夜。



あれから有無を言わさず、離婚届を書いてもらって直ぐに役所に出した。



つまり俺は晴れて自由の身となったのだが。






「まじ、ウケる!お前やれば出来んじゃん!」





全てを終えて光司に報告すると、光司がいつものメンバーに招集をかけて集まった。


柚子とあったことを話すと、光司はケラケラと笑って『見直した見直した』なんて言ってるし。






「自分でもびっくりしたけどな〜
思ったまま言えるじゃんって」






普段言い返さないからか、俺が言い返すと柚子も何も言わなくなって素直に離婚届書いてくれてたし。

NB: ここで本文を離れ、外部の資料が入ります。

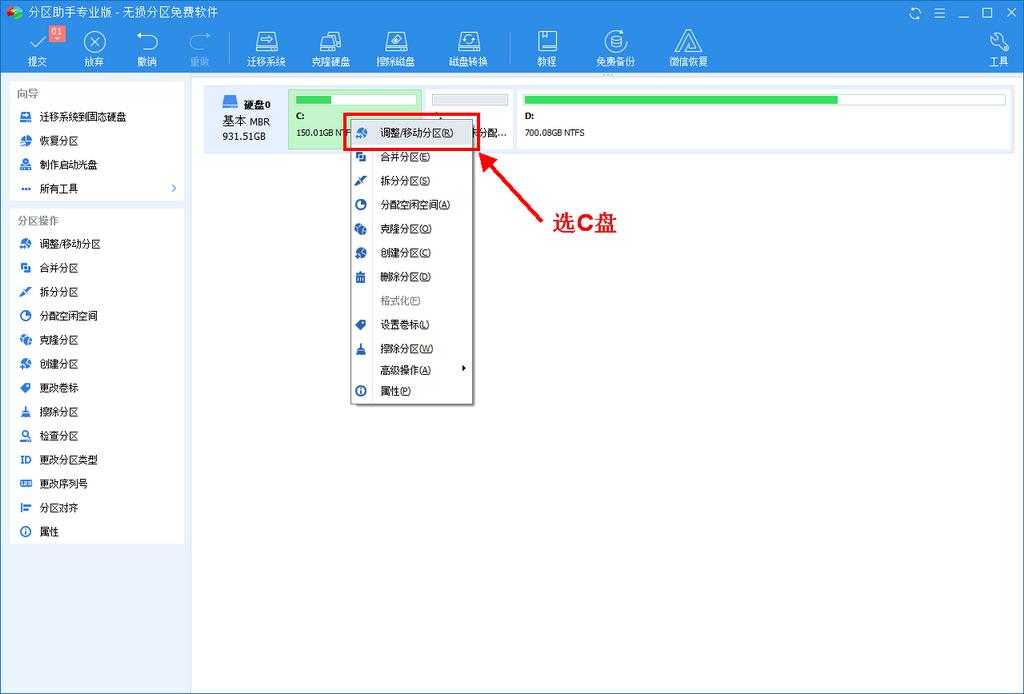Select the 硬盘0 disk info block

pyautogui.click(x=245, y=119)
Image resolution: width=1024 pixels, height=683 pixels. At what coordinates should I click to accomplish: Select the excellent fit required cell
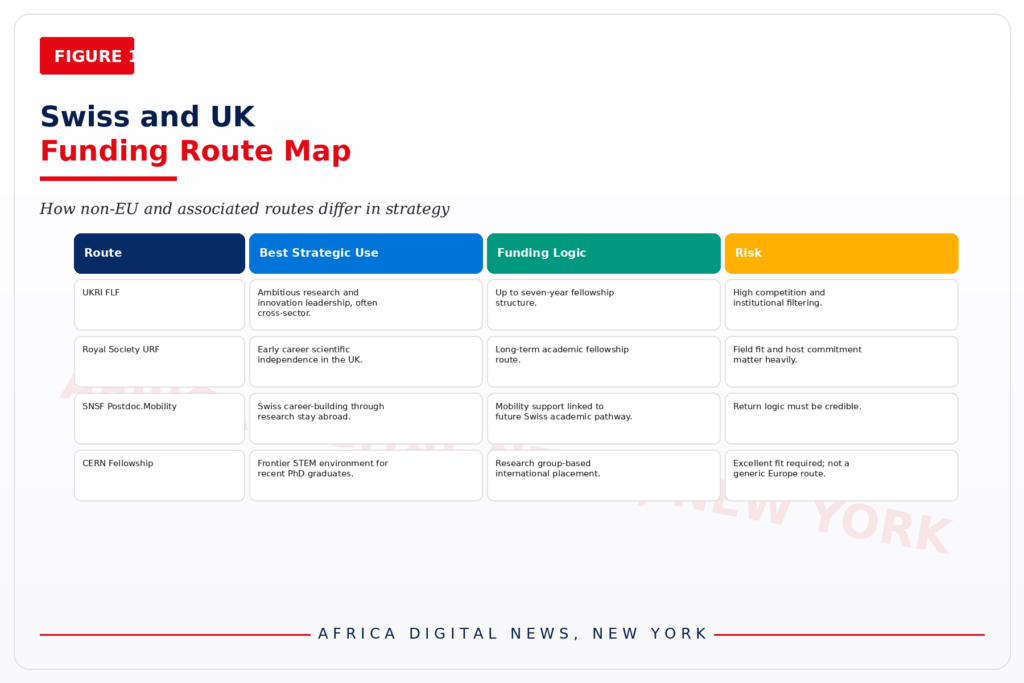[x=841, y=475]
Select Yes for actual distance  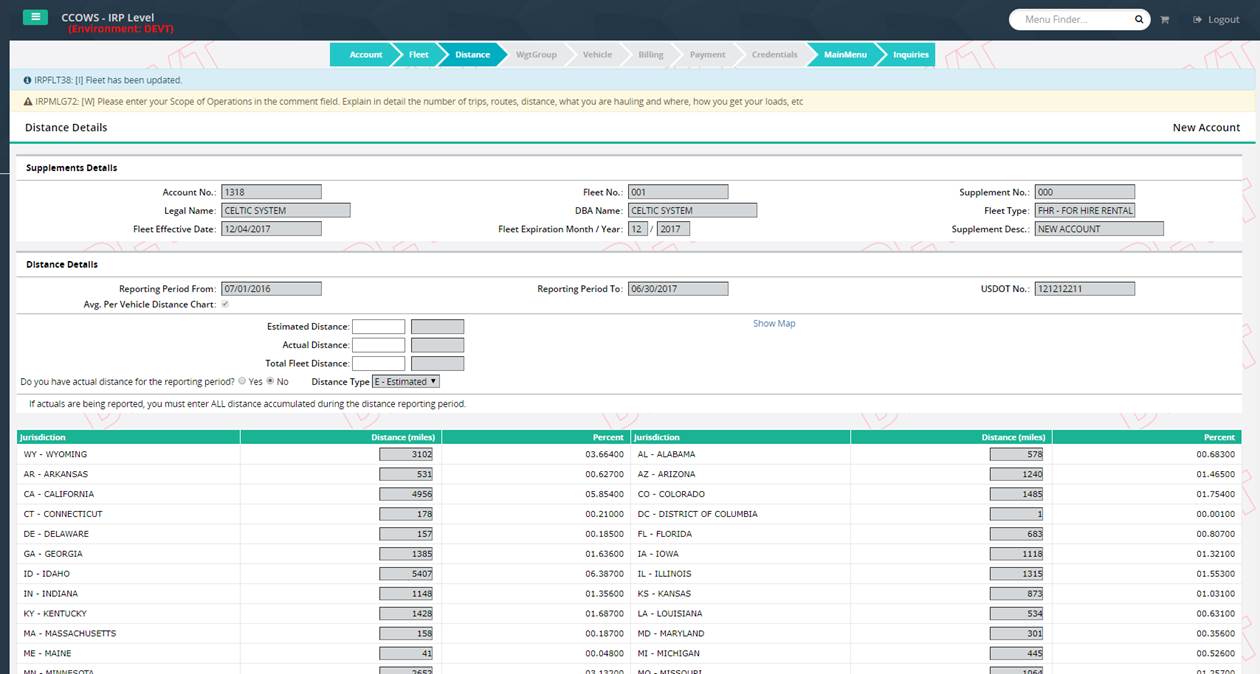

たまには思ったことを言ってみるのも大事なのかもしれない。






「けどまだケータイ鳴ってるよー」






そんな、清々しい気分なのだが、柚子からの着信がずっと止まらないのだ。



真優ちゃんが笑いながらケータイを見せるが、今の気分的には勝手に鳴っとけって感じ。






「よかった、紫苑くんがまたフリーになってくれて」






恋雪はそう言って笑った。

最近恋雪は何かと直接的に感情を表現してくれるから照れくさい。






「パパきょうげんきねー!」



「柚子葉と沢山遊べるからな〜」



「ゆずはもうれしい!!」






最近はあまり遊べてなかったから、柚子葉も喜んでいるしこれで良かったのだと思う。






「もう連絡取らない方がいいんじゃない?
またしつこくされるよ」






太一はそう言ってケータイの音量をオフにしたが確かにそうだ。



ずっと鳴りっぱなしのせいで、俺がケータイを使うことが出来ない。




どうしたものか…。


俺がケータイの画面とにらめっこしていると
恋雪が俺に手を差し出してきた。






「何されても怒らないならケータイ貸して?」



「ん?あぁ」






何するんだろ?


なんて疑問に思いながらも、ケータイを手渡すと


次の瞬間、恋雪は思い切った行動を取った。